In terms of economic ties, both countries realize the potential of trade and investments and economic cooperation between both states. This is why both, Pakistan and Turkmenistan are focusing on connectivity through roads, railways, and air links via Afghanistan, and retained several MoU’s and agreements between their ministries and chamber of commerce. Both have established a Joint Commission on Economic Cooperation in 2015, and Turkmenistan-Pakistan Joint Business Council (JBC) in 2019. Moreover, to yield a strong economic bond, both have inked agreements to avoid double taxation on income and to share financial intelligence related to money laundering and terror financing. Similarly, with the completion of the first phase of CPEC, the prospects of collaboration in the field of the blue economy and enhancing the volume of bilateral trade and goodwill are increasing.
As the Ambassador of Turkmenistan to Pakistan Atadjan Movlamov said, “Pakistan was poised to become a hub of economic activities in the region and Turkmenistan was keen to strengthen its trade ties with it. Pakistan, Afghanistan, and Turkmenistan should consider signing a transit trade agreement.”
Another converging area is the energy sector, as South Asia is an energy deficient region whereas Central Asia produces surplus energy. To meet the burgeoning energy demand of South Asia, specifically of Afghanistan, Pakistan, and India, Turkmenistan can provide up to 3,000MW electricity with almost half the price of electricity generated in these countries. Similarly, the country can be a source of meeting the high demands of LPG and natural gas of the South Asian region. This converging interest could be coupled through connectivity provided by BRI and CPEC routes.
Turkmenistan discussed the signing of a memorandum of understanding (MoU) between Gwadar and Turkmen ports in a Joint Governmental Commission meeting.
In the last few years, education, and science, and technology also became the focus area of cooperation between both brotherly nations.
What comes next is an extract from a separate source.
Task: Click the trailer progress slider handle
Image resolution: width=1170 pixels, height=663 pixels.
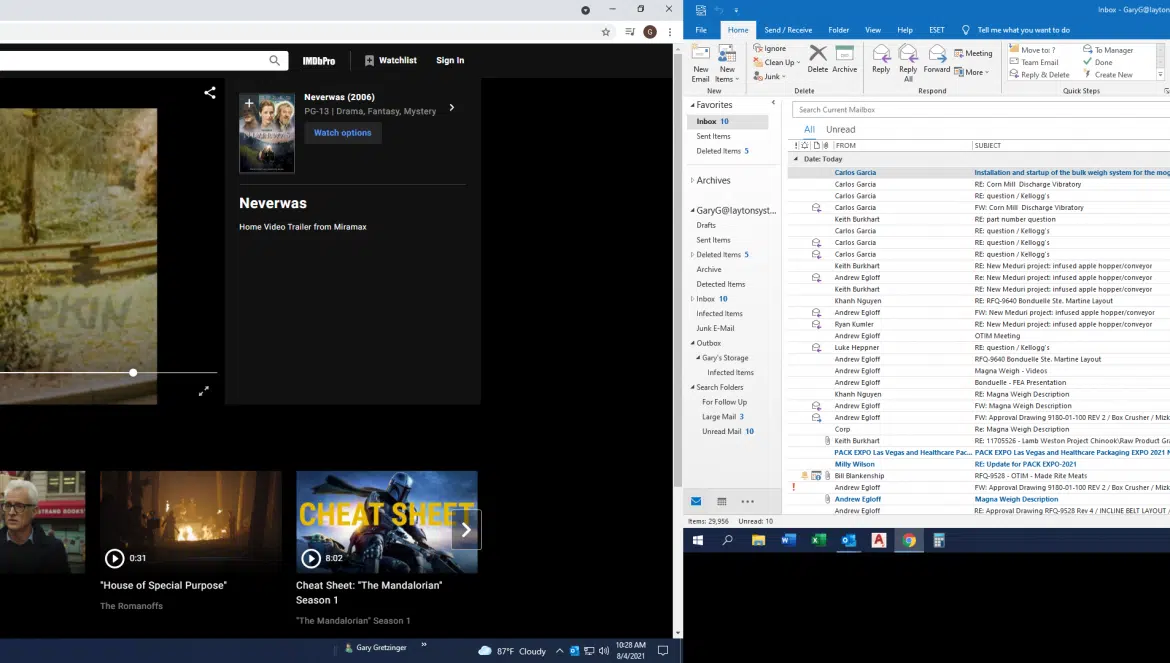Action: (x=133, y=372)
The academic collaboration and agreements signed between higher education commission institutes and think tanks include MoU’s between National University of Modern Languages (NUML) Pakistan, Magtymguly Turkmen State University Turkmenistan, Institute of Peace and Development Studies, Center for Policy Studies COMSATS, Institute of International Relations MOFA Turkmenistan, and University of Humanities and Development. Similarly, both states have inked an agreement of cultural cooperation for the year 2012-14.
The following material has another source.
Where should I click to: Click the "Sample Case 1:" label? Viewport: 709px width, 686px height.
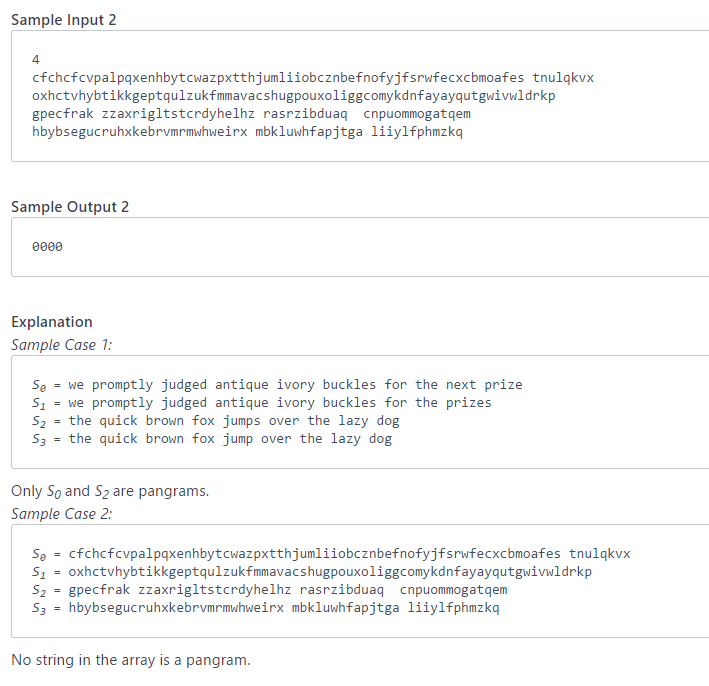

A glance at the 28 years of bilateral relations, high-level exchanges, and common stance of both states in international fora depicts that both, Pakistan and Turkmenistan are committed to regional peace and development and share a strong political will. However, both states should find new avenues of cooperation and capitalize on the CPEC, BRI, and Turkmenistan Caspian Seaport connectivity to further their ties.